→ **Task description**: Repeat exactly, please, the opening lines of the data below, through and including the line where "Click the Up" sits.
━━ Data for analysis ━━
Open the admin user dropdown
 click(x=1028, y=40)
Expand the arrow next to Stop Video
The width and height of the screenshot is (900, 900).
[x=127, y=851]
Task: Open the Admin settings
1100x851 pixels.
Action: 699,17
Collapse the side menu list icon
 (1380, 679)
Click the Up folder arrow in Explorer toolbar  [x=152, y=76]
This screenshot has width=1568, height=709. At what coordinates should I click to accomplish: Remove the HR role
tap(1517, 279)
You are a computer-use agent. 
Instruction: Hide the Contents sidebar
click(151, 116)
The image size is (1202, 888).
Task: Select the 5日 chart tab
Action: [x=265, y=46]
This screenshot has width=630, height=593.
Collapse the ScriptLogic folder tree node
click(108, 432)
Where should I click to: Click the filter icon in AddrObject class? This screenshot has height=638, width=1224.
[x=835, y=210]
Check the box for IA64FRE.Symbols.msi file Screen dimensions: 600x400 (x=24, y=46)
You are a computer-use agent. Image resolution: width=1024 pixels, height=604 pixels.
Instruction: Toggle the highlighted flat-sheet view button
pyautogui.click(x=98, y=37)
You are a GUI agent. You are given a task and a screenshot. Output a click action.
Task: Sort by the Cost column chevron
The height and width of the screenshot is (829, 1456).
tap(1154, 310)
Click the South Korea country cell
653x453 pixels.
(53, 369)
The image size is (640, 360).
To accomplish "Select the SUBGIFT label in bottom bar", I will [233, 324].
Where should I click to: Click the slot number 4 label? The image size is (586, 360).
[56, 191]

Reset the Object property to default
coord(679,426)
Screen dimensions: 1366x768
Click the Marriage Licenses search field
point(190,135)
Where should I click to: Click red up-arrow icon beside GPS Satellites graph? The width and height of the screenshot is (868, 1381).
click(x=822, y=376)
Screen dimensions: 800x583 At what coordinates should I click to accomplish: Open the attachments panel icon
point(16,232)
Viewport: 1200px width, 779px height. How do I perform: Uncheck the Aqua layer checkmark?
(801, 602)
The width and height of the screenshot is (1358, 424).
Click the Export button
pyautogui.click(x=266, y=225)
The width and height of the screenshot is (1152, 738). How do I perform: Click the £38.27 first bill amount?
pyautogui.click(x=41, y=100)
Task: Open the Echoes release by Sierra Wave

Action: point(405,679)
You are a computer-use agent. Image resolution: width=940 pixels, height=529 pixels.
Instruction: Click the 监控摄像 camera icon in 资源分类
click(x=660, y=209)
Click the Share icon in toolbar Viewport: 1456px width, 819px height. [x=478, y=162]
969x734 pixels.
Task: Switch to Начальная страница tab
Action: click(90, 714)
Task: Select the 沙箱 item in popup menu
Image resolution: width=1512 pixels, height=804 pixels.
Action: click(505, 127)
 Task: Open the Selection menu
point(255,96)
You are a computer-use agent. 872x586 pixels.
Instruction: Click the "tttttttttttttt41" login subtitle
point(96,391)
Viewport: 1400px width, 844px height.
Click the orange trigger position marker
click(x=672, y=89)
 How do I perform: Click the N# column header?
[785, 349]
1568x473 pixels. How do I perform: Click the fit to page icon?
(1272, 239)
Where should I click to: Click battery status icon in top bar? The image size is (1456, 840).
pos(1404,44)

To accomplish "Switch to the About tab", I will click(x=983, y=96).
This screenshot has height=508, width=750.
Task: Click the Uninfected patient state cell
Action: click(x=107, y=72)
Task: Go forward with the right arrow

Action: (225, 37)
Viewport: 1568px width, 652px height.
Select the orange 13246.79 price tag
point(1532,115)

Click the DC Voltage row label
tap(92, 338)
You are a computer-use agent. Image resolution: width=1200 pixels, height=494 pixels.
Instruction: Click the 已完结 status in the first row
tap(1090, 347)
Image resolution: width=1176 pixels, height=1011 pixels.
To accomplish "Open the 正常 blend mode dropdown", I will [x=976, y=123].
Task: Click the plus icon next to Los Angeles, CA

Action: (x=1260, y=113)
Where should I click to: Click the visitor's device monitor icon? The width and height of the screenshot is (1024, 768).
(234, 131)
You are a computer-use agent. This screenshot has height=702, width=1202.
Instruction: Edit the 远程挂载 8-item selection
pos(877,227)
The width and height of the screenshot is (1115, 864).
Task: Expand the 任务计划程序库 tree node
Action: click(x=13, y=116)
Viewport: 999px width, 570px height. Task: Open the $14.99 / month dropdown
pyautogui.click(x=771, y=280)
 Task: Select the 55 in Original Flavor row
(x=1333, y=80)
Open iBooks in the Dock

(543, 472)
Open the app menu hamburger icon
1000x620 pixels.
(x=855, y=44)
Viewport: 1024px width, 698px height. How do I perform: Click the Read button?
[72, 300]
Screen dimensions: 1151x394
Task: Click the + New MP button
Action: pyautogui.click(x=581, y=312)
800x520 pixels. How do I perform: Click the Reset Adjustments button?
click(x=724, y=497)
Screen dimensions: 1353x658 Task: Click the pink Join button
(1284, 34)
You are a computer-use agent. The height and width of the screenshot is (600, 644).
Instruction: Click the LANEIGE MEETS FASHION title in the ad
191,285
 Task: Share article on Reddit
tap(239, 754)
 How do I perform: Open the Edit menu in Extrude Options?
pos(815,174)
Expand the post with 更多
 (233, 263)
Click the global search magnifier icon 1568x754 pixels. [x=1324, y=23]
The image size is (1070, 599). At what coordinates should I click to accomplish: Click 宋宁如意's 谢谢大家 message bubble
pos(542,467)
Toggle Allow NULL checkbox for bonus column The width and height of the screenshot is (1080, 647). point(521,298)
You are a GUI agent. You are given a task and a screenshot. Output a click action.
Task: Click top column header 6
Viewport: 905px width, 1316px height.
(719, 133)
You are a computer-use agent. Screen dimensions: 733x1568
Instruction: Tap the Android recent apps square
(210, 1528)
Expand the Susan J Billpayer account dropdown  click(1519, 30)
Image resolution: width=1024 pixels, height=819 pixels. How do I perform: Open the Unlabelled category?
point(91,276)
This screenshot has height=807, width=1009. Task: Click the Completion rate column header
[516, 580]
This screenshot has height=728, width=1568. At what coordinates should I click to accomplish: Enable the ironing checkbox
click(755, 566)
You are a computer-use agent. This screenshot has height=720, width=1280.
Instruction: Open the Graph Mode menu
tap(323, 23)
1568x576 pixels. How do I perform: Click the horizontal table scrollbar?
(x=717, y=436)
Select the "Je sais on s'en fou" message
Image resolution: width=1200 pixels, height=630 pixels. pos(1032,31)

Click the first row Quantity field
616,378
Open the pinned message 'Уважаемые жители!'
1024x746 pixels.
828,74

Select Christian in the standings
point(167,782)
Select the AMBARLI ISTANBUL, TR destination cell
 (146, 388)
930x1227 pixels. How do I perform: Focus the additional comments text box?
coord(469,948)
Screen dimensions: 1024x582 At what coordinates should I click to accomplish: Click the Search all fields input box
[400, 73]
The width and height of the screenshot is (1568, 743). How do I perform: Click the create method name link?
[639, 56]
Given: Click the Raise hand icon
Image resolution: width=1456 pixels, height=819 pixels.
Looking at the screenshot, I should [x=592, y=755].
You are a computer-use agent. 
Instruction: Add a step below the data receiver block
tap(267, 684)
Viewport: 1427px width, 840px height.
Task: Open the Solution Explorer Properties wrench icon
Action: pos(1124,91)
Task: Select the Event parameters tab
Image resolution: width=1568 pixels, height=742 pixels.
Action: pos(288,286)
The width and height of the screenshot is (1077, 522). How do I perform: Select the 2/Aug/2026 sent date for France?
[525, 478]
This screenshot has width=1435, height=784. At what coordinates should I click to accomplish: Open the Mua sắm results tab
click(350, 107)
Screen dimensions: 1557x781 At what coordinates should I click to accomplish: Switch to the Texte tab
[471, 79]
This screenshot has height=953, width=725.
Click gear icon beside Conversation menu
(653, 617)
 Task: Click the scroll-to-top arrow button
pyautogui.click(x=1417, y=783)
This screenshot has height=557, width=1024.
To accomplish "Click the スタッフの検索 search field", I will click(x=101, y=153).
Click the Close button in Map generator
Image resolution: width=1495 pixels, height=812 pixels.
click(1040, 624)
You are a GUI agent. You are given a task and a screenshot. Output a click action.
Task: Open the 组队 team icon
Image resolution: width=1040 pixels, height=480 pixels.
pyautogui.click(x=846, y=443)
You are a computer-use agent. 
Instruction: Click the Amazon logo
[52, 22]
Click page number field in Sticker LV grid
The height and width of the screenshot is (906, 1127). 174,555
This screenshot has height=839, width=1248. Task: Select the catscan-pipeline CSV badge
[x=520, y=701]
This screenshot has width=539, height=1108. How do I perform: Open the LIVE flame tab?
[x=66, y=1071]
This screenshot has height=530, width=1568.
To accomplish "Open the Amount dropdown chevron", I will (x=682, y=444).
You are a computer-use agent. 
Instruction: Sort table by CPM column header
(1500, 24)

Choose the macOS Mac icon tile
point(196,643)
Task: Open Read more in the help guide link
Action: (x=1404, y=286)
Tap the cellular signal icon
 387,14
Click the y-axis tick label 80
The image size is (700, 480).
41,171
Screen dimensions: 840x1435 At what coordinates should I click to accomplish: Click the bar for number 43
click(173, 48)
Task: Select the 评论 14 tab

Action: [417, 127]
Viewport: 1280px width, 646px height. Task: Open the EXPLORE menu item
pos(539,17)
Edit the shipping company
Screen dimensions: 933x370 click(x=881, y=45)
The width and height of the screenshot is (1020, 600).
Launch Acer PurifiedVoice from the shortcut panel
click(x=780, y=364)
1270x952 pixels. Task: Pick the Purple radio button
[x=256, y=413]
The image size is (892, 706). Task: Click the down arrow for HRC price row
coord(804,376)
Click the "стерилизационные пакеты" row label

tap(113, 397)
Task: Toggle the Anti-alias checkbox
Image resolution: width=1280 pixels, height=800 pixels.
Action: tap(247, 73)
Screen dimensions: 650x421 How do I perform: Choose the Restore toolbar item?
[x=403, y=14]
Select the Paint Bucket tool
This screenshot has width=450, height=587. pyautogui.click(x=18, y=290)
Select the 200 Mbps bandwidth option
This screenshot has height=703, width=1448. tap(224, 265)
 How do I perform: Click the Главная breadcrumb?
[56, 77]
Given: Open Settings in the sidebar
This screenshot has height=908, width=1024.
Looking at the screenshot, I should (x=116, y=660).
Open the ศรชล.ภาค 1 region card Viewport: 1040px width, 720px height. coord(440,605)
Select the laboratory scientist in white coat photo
━━━
→ **Output of the task**:
Open the admin user dropdown
 click(x=1028, y=40)
Expand the arrow next to Stop Video
The width and height of the screenshot is (900, 900).
[x=127, y=851]
Task: Open the Admin settings
1100x851 pixels.
Action: 699,17
Collapse the side menu list icon
 (1380, 679)
Click the Up folder arrow in Explorer toolbar  [x=152, y=76]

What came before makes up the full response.